- Tasks to carry out -
A – Check each statement against the passage on outcome measures and answer yes or no, quoting the exact words that decide it. (i) Resource-use data include how often the digital devices needed repair. (ii) Patient-level clinical trial outcomes are given in Table 3. (iii) Feasibility is measured only during phase II.
B – According to the passage on outcome measures, what do the data on management include?
C – Carry on the passage on outcome measures from its final sentence.

- Text passage -
---
Table 2 Description of multi-faceted implementation strategy delivered to teams of physiotherapists mapped to behaviour change wheel [27]

Outcome measures

There are a range of outcomes measures that will be collected during phases I and II. They are classified as either.

  1. 1.

    Feasibility outcome measures of trial processes, resource use, and management systems (see Table 3), or

  2. 2.

    Implementation outcome measures and determinants of implementation (see Table 3), or

  3. 3.

    Patient-level clinical trial outcomes (see Table 4).

The feasibility outcome measures capture different aspects of the processes, resource use, and management required to run a large-scale implementation trial. For example, data on the processes include screen failures and reason for potential participants declining to be involved in phase II of the trial. Data on resource use include the number of times the digital devices did not work or needed to be repaired. They also include data on the amount of training the physiotherapist required. Data on management includes the number of digital devices from which dosage data were successfully retrieved, and who collected what data.

The feasibility outcome measures also capture patient- and implementation measures of feasibility during both phase I and phase II. These include measures such as patient safety, treatment fidelity, and the success of the implementation strategies in improving physiotherapists’ capabilities, opportunities, and motivation to use the digital devices.
---
- Given material -
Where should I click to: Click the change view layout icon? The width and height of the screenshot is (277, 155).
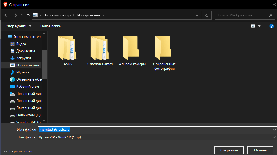[x=253, y=26]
---
- Results -
A –
(i) Yes: "Data on resource use include the number of times the digital devices did not work or needed to be repaired."
(ii) No: "Patient-level clinical trial outcomes (see Table 4)."
(iii) No: "The feasibility outcome measures also capture patient- and implementation measures of feasibility during both phase I and phase II."

B – The number of digital devices from which dosage data were successfully retrieved, and who collected what data.

C –
Where appropriate, feasibility criteria have been specified for each outcome measure to guide any modifications required to the study design, implementation strategies and intervention for the proposed large-scale implementation trial (see Table 3).

Table 3 Feasibility outcome measures

The patient-level clinical trial outcomes include all the outcome measures that would be used in the future large-scale implementation trial. They are being collected at baseline and 3 weeks after randomization during phase II. If a patient is discharged before the scheduled 3-week assessment, every attempt will be made to collect all the patient-level measures prior to their discharge. The purposes of collecting these data are to ensure they are all suitable outcome measures for the future large-scale implementation trial and that they are all feasible to collect as well as to estimate the impact of the approach taken to guide future sample size calculations. They include measures of mobility, general health and function, quality of life, and physical activity. In addition, data on falls and adverse events will be collected over the 3-week intervention period (see Table 4).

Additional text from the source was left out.